*Provided passage*.
**********

Danny Cook could easily be mistaken by the unaware for a participant on a reprised version of the Channel 4 documentary ‘Faking It’. In the series, members of the public from one background are taught a surprising skill in order to outwit a judging panel, so a country public schoolboy passed himself off as a doorman, and a burger flipper masqueraded as a gourmet chef.
In the case of a landscape gardener’s son from Romford who had barely even seen a horse before attending the Northern Racing College, managing to become one of Yorkshire’s top National Hunt jockeys, this is no televisual role-playing.
Cook’s application, something of a pipe dream from a meeting in the school careers’ office, boiled down to experiencing racing from the other side of the metaphorical fence.
“My granddad and my dad would have a little bet at the weekend, watch it on TV and cheer them on while we were riding the sofas pretending to be jockeys,” Cook, who played for Leyton Orient as a youth, explains in a scene many will be familiar with.
“I knew I wasn’t going to make it as a footballer or as a boxer and I thought that I was young enough to learn something new.
“I used to love Norman Williamson, obviously Tony McCoy as well because he was so forceful and determined, he never knew when he was beaten.
“Norman was a waiting rider like Ruby Walsh, he knew the pace and what he had underneath him. I’m probably more on the lines of braindead and positive, so I don’t know who that puts me under!”

**********

*Listing*.
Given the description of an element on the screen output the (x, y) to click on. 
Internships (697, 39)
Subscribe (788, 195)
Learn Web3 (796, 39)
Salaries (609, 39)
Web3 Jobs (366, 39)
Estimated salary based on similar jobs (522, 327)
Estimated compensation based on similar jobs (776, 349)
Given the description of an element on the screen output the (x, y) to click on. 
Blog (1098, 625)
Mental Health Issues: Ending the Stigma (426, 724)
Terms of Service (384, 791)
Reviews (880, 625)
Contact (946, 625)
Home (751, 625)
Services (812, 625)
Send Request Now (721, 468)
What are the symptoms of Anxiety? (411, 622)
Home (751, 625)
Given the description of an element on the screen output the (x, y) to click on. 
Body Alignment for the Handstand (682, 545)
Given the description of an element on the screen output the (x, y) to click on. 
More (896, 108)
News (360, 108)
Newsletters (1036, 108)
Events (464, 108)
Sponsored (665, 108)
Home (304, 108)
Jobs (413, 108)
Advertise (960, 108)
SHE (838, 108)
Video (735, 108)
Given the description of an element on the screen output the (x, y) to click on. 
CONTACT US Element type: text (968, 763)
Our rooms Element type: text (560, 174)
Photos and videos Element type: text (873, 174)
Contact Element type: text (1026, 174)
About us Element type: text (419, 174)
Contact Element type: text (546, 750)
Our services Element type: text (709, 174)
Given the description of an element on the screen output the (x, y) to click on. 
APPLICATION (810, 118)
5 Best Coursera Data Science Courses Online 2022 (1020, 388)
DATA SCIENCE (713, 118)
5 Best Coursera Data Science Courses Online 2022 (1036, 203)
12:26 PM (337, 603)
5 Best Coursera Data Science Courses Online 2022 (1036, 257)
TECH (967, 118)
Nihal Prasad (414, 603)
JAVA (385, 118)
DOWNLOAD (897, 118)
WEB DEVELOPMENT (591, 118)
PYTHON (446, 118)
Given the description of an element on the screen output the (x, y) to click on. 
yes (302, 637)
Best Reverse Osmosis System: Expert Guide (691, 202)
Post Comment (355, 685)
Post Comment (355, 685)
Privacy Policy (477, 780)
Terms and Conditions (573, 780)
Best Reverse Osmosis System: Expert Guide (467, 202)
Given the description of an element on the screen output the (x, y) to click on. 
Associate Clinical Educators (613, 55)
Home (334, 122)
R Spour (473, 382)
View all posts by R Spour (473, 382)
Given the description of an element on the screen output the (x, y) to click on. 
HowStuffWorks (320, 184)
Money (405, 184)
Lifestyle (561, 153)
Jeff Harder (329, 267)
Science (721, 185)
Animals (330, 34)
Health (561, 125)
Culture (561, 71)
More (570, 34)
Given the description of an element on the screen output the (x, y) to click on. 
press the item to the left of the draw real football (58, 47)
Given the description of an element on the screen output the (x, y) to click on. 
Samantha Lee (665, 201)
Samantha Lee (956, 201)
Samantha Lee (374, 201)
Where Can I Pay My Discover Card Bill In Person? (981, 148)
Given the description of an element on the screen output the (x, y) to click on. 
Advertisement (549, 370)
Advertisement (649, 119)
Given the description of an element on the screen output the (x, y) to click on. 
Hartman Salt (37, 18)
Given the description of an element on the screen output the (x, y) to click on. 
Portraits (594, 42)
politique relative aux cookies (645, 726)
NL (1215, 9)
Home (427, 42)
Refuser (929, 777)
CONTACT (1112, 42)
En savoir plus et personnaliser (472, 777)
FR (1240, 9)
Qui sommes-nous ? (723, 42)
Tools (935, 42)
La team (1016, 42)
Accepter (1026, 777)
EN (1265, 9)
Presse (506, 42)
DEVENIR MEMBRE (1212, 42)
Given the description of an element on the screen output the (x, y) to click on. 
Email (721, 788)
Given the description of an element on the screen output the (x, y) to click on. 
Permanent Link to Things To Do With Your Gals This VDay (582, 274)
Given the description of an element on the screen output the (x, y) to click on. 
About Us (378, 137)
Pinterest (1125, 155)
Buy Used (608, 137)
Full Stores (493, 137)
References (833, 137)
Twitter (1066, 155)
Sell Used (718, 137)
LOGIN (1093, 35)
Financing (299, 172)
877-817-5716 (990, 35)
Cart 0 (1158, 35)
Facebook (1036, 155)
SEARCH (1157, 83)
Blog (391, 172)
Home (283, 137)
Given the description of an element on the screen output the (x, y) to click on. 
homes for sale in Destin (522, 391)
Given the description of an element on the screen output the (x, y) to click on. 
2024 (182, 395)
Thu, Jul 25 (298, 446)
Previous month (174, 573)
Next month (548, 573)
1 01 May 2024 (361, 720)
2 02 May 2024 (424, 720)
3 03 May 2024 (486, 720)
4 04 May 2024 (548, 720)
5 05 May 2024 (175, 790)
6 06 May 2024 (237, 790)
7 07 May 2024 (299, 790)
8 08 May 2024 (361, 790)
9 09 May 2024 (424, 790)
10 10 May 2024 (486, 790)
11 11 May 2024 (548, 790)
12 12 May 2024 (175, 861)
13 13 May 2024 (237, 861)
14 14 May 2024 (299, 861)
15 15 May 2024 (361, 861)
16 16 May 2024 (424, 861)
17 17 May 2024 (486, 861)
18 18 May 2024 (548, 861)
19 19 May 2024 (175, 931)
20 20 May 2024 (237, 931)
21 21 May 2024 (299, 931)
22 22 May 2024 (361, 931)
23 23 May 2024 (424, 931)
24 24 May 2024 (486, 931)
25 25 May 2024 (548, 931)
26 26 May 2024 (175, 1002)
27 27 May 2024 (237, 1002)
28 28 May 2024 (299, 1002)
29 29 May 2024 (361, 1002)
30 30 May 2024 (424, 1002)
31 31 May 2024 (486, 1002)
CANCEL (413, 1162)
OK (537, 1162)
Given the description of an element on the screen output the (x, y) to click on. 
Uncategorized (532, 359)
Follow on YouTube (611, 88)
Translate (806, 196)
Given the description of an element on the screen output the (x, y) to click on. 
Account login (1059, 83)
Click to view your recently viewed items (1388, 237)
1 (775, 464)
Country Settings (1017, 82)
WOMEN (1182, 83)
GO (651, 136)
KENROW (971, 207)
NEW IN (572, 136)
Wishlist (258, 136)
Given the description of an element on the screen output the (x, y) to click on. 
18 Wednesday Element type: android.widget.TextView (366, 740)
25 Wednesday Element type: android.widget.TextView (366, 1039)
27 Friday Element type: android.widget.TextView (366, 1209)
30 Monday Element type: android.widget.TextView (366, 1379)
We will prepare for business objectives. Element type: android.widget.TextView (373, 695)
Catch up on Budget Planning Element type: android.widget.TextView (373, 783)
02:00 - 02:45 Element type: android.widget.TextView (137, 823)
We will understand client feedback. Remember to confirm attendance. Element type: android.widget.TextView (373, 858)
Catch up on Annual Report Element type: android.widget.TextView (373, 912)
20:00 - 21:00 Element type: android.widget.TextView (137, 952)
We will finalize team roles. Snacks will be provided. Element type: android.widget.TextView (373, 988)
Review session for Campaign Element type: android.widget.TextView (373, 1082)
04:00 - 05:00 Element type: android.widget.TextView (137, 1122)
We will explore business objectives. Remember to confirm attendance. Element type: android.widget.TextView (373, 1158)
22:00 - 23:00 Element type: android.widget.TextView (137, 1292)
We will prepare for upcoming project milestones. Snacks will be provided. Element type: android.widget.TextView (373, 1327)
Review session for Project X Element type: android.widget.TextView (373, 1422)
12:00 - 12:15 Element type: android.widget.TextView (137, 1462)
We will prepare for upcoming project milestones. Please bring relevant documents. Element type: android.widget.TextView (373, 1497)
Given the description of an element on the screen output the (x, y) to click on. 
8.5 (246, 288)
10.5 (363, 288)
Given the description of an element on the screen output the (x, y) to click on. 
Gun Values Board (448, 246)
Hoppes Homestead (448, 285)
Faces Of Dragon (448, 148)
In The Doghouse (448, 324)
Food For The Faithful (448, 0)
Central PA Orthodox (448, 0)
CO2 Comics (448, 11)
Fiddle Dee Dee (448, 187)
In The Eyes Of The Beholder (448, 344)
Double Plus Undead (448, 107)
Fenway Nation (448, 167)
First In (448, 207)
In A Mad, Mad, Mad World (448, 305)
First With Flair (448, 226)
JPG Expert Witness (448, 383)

**********

*Task directions*.
Answer these about the Danny Cook article:
(a) Which club did Cook play football for as a youth?
(b) What town is Cook from?
(c) Which rider does Cook say Norman Williamson was like?
The data has nothing to do with what comes next.

*Answer to the exercise*.
(a) Leyton Orient
(b) Romford
(c) Ruby Walsh